- QUOTED TEXT:
They would use quad-rotor drones as sniper spotters, looking for people hiding in the rubble.
> As of now, the drones’ propellers are still somewhat noisy. But as quiet drone technology becomes available, they’ll be able to add it to the existing framework.
Yes the law of physics will clearly just decide to bend to Roland's whims /s
I don't believe the limitations of physics are anywhere near what current drones sound like. They are loud because zero effort goes in to making them quiet. It's not so much the moving air that makes them loud, its the whining motors and bearings that are loud. If you were able to encase those motors inside and perhaps put some effort in to making the air stream less turbulent, they could be a lot quieter.

Although I still can't see drones being good for this even with good designs.

It is certainly not "whining motors and bearings" that makes them loud - it is the fact that you are creating massive periodic pressure differences with the blades. It is the same reason helicopters go thump-thump-thump, but scaled up in frequency. Have you ever heard a quiet propeller? About the best you can do is increase the size and decrease the speed (more efficient = less power dumped into the air), add more blades (minimizes circumferential pressure variation), and add a duct (eliminates tip vortices). But eventually you hit weight limits on all of that. At drone sizes, unless the drone is impossibly feather-light, you're always going to have some sort of whine.

Even in the absolute theoretical best case scenario of an idealized disk-shaped actuator inside a duct with proper lip shaping and 0 turbulence around the actuator, the shear boundary of the high velocity output plume is unavoidably going to cause turbulence. The best you can do is "woosh".

- GIVEN INFORMATION:

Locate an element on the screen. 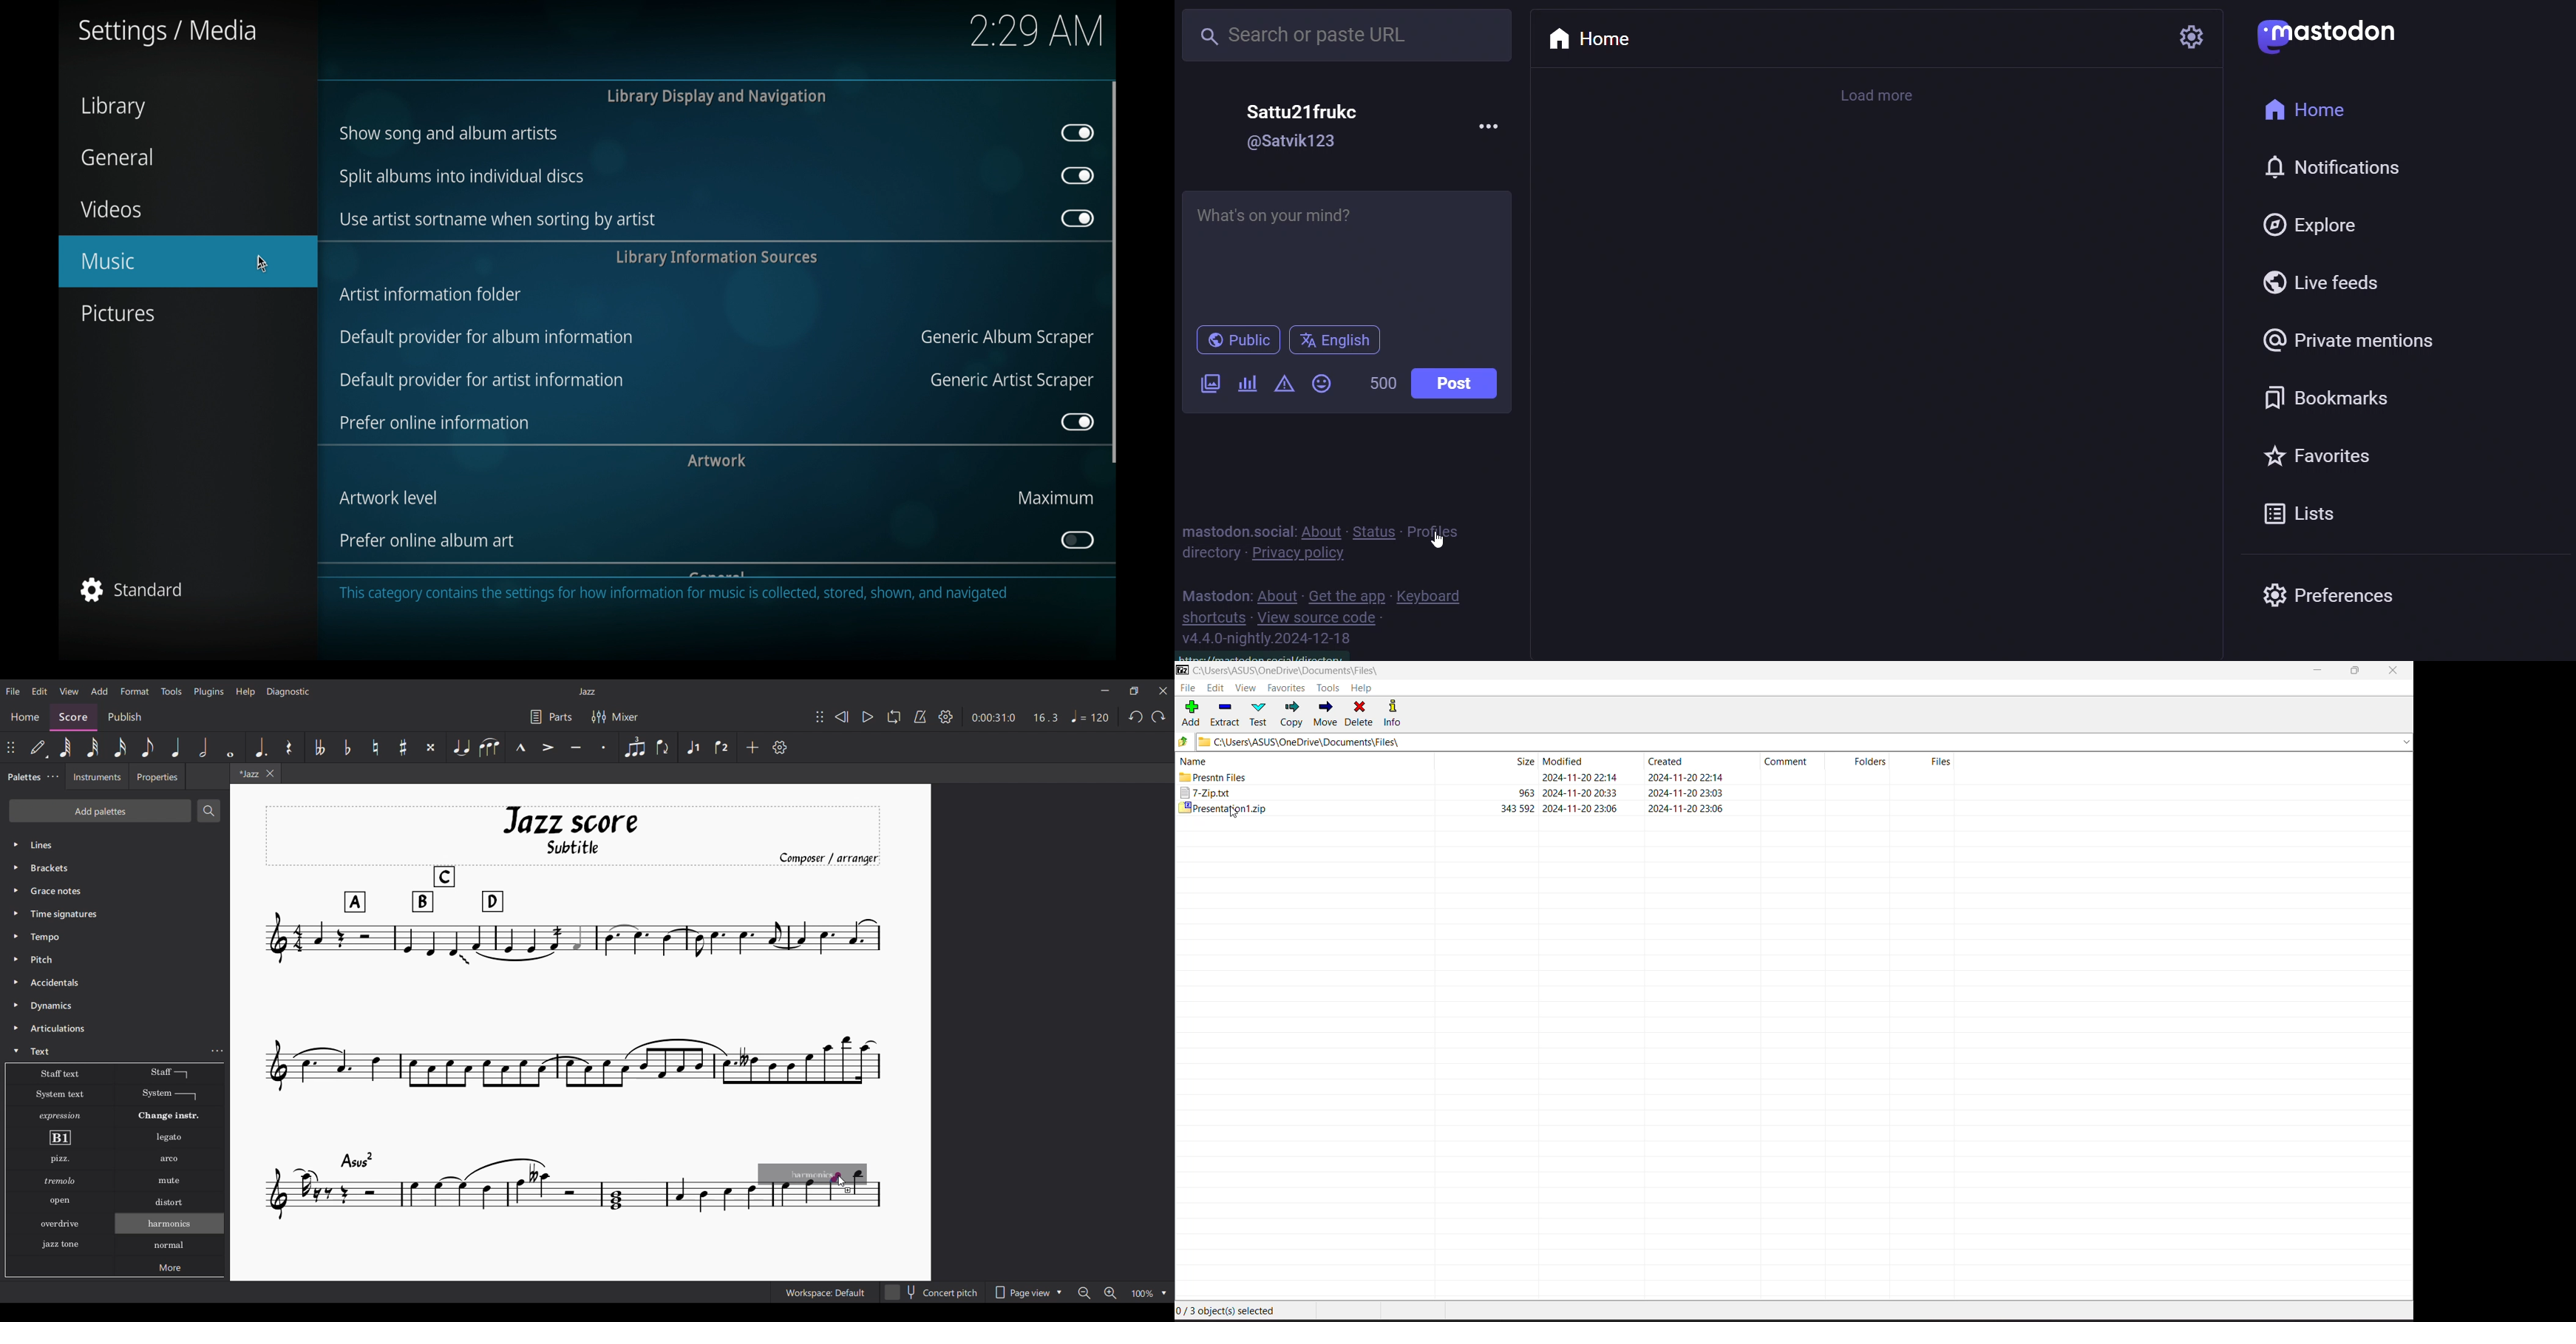 Image resolution: width=2576 pixels, height=1344 pixels. poll is located at coordinates (1248, 384).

- WRITTEN TASK:
In the drone noise discussion, what does adding a duct to a propeller eliminate?

- RESPONSE:
Tip vortices.